**Work to complete**
Can you copy, word for word, the lines from the very first one up to and including the line containing "Image resolution: width=918"?

#####

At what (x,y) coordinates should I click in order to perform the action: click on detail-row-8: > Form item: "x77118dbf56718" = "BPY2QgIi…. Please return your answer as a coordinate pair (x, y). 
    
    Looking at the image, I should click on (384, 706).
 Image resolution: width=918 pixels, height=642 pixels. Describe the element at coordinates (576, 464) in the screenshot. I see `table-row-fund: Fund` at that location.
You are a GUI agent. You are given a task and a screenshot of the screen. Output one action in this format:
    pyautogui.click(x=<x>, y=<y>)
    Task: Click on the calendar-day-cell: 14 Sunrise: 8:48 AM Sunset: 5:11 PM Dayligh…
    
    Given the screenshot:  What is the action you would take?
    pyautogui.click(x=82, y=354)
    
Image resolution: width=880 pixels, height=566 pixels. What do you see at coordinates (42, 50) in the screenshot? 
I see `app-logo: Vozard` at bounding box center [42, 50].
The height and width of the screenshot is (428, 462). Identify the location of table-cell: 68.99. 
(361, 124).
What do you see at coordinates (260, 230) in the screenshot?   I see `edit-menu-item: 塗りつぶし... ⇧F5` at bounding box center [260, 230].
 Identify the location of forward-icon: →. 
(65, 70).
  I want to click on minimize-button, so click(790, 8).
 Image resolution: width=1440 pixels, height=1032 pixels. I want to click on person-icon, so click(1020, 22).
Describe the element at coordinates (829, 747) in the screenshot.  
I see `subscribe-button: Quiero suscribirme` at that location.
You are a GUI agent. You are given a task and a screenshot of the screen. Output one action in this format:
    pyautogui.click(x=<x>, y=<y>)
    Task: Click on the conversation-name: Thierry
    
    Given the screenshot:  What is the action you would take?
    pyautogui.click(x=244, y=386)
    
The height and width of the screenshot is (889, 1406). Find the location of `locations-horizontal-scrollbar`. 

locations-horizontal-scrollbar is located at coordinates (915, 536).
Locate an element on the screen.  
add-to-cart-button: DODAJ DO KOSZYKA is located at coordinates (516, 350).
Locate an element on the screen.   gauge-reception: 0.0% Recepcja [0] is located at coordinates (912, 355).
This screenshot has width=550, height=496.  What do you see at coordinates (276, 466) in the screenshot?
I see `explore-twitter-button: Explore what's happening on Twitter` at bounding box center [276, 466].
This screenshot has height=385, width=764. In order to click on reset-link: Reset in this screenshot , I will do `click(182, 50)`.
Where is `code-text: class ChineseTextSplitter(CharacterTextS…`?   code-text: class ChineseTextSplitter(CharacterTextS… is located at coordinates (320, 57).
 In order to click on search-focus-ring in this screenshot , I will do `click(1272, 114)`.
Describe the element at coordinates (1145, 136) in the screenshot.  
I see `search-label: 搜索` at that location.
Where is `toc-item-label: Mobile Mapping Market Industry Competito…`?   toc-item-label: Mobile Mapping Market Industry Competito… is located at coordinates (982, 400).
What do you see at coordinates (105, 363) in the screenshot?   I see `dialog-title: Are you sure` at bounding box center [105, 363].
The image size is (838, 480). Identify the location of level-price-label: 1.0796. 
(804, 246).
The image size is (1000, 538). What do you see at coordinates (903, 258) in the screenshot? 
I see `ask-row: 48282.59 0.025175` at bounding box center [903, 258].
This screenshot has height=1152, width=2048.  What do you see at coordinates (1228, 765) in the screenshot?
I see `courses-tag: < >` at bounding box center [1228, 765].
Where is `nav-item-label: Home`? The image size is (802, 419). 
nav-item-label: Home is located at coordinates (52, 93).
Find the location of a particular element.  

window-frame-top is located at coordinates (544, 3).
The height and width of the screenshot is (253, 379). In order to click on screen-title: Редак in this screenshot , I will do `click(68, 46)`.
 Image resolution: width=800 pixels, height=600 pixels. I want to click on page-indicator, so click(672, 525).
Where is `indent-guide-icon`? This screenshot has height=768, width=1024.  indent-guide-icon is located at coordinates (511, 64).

#####

**Answer box**
At what (x,y) coordinates should I click in order to perform the action: click on detail-row-8: > Form item: "x77118dbf56718" = "BPY2QgIi…. Please return your answer as a coordinate pair (x, y). 
    
    Looking at the image, I should click on (384, 706).
 Image resolution: width=918 pixels, height=642 pixels. Describe the element at coordinates (576, 464) in the screenshot. I see `table-row-fund: Fund` at that location.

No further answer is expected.